## TASK STATEMENT:
Take the line containing "Task: Click the Patient column header" and every line after it in the data below, and print them exactly as given, with nothing else.

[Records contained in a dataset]

★ ★ ★ ★

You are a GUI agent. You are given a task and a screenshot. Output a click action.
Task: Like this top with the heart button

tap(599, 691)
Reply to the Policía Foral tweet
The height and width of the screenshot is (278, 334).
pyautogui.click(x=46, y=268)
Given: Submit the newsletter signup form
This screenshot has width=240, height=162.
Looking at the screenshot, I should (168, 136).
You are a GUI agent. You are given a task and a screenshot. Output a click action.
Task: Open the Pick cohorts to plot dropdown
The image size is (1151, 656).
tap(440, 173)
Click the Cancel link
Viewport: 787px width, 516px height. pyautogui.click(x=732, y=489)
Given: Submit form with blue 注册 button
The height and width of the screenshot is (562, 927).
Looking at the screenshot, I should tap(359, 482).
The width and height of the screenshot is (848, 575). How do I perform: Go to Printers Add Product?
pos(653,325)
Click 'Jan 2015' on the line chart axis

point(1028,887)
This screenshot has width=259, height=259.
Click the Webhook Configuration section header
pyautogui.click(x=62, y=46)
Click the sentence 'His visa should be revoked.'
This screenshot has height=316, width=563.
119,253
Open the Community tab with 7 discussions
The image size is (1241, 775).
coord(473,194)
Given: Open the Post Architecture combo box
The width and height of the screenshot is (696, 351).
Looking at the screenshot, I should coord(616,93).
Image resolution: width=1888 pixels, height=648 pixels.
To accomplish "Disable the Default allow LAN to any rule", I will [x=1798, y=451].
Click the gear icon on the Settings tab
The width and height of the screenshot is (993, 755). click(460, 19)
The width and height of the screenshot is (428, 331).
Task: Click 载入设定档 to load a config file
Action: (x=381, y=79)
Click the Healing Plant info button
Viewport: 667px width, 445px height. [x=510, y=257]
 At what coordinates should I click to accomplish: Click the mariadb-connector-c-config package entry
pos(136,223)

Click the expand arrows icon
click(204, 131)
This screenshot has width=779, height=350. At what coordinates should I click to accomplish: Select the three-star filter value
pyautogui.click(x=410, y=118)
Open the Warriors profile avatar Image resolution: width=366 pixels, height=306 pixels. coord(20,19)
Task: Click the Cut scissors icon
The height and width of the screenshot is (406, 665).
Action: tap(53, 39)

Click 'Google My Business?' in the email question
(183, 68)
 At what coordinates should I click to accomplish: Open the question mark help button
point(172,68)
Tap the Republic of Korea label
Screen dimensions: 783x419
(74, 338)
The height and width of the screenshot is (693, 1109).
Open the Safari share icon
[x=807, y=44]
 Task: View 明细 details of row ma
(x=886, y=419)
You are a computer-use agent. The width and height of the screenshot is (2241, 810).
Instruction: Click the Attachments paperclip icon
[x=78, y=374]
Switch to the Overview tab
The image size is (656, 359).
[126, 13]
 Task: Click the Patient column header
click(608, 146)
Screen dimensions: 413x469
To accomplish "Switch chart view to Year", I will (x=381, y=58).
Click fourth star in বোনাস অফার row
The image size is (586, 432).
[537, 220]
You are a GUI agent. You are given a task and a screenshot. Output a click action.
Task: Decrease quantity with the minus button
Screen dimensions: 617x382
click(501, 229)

★ ★ ★ ★

## SOLUTION TO THE PROBLEM:
 Task: Click the Patient column header
click(608, 146)
Screen dimensions: 413x469
To accomplish "Switch chart view to Year", I will (x=381, y=58).
Click fourth star in বোনাস অফার row
The image size is (586, 432).
[537, 220]
You are a GUI agent. You are given a task and a screenshot. Output a click action.
Task: Decrease quantity with the minus button
Screen dimensions: 617x382
click(501, 229)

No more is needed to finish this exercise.